Work to be completed:
Could you copy out each line of the listing below with no changes at all?
--- Start ---
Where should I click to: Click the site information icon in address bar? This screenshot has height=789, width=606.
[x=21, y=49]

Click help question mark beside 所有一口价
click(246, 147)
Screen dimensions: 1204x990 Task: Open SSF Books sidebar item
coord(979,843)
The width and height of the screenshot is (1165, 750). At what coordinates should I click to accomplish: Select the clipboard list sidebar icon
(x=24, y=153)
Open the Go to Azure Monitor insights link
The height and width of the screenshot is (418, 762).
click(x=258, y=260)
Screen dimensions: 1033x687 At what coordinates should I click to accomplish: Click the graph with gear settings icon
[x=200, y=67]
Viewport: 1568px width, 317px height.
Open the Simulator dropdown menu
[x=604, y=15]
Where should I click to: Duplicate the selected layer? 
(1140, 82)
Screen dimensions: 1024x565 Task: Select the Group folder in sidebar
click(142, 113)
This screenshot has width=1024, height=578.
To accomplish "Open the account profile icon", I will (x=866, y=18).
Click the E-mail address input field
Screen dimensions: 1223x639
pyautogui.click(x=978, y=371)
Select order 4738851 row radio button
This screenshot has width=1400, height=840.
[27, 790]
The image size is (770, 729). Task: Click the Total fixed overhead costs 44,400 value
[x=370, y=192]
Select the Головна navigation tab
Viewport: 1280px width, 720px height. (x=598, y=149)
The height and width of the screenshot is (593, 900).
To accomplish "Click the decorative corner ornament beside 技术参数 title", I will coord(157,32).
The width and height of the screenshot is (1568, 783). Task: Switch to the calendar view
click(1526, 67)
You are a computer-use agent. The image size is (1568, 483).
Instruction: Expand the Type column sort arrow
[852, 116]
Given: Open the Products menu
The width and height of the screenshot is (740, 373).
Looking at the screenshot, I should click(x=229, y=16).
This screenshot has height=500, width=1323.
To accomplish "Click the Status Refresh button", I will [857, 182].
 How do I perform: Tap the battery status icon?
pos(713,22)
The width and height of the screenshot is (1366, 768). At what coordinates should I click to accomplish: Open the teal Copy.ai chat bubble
--- End ---
Reply to the exercise:
Where should I click to: Click the site information icon in address bar? This screenshot has height=789, width=606.
[x=21, y=49]

Click help question mark beside 所有一口价
click(246, 147)
Screen dimensions: 1204x990 Task: Open SSF Books sidebar item
coord(979,843)
The width and height of the screenshot is (1165, 750). At what coordinates should I click to accomplish: Select the clipboard list sidebar icon
(x=24, y=153)
Open the Go to Azure Monitor insights link
The height and width of the screenshot is (418, 762).
click(x=258, y=260)
Screen dimensions: 1033x687 At what coordinates should I click to accomplish: Click the graph with gear settings icon
[x=200, y=67]
Viewport: 1568px width, 317px height.
Open the Simulator dropdown menu
[x=604, y=15]
Where should I click to: Duplicate the selected layer? 
(1140, 82)
Screen dimensions: 1024x565 Task: Select the Group folder in sidebar
click(142, 113)
This screenshot has width=1024, height=578.
To accomplish "Open the account profile icon", I will (x=866, y=18).
Click the E-mail address input field
Screen dimensions: 1223x639
pyautogui.click(x=978, y=371)
Select order 4738851 row radio button
This screenshot has width=1400, height=840.
[27, 790]
The image size is (770, 729). Task: Click the Total fixed overhead costs 44,400 value
[x=370, y=192]
Select the Головна navigation tab
Viewport: 1280px width, 720px height. (x=598, y=149)
The height and width of the screenshot is (593, 900).
To accomplish "Click the decorative corner ornament beside 技术参数 title", I will coord(157,32).
The width and height of the screenshot is (1568, 783). Task: Switch to the calendar view
click(1526, 67)
You are a computer-use agent. The image size is (1568, 483).
Instruction: Expand the Type column sort arrow
[852, 116]
Given: Open the Products menu
The width and height of the screenshot is (740, 373).
Looking at the screenshot, I should click(x=229, y=16).
This screenshot has height=500, width=1323.
To accomplish "Click the Status Refresh button", I will [857, 182].
 How do I perform: Tap the battery status icon?
pos(713,22)
The width and height of the screenshot is (1366, 768). At what coordinates should I click to accomplish: Open the teal Copy.ai chat bubble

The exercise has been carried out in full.